━━━ The input ━━━

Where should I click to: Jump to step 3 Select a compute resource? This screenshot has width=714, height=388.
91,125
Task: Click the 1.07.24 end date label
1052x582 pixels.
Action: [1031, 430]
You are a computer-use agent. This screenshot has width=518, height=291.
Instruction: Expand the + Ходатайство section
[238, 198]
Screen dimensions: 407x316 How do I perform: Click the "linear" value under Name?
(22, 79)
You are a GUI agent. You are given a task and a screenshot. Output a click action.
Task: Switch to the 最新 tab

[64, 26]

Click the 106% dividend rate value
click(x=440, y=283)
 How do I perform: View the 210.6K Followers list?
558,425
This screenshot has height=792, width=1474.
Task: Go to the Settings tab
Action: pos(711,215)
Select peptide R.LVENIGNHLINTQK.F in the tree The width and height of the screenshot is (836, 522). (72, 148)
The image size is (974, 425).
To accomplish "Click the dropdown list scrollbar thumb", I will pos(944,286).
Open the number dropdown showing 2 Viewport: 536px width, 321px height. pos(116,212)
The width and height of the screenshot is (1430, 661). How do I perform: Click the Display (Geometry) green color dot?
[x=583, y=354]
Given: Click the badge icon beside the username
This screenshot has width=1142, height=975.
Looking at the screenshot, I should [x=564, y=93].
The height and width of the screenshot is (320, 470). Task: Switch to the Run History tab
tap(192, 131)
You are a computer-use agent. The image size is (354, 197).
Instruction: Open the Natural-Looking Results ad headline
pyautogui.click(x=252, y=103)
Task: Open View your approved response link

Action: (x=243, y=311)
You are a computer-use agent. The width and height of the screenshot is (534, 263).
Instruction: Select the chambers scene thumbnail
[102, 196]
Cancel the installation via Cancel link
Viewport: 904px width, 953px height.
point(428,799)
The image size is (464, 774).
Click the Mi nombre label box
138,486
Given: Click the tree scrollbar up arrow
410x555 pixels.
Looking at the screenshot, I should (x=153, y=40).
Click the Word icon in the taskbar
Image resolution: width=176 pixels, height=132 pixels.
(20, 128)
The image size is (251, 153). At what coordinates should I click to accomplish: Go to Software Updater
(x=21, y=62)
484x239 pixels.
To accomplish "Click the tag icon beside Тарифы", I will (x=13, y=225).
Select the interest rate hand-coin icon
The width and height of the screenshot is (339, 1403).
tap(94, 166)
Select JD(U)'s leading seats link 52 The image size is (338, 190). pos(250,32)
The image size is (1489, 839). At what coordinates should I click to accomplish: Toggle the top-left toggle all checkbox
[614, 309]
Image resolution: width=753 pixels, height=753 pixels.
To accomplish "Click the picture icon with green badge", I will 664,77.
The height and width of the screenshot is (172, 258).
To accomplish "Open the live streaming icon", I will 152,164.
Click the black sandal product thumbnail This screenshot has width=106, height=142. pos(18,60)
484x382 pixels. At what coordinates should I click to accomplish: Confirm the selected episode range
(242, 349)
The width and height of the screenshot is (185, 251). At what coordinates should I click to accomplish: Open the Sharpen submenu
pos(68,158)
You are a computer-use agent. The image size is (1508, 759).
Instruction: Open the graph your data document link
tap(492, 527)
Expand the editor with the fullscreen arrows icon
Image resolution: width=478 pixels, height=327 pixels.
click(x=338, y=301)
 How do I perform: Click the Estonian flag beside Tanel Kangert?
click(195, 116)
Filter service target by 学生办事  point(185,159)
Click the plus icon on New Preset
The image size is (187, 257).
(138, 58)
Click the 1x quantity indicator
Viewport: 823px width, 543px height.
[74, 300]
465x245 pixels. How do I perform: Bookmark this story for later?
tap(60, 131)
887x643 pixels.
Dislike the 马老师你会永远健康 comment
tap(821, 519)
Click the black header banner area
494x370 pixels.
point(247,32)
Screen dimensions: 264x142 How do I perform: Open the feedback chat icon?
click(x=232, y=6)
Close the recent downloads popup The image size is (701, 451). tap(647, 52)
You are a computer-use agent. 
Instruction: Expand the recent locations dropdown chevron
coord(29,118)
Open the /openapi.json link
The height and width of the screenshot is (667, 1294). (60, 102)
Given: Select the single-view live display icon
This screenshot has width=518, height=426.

━━━

Assigned task:
Among the lines above, which hold the word "live"? Report each one.

Solved exercise:
To accomplish "Open the live streaming icon", I will 152,164.
Given: Select the single-view live display icon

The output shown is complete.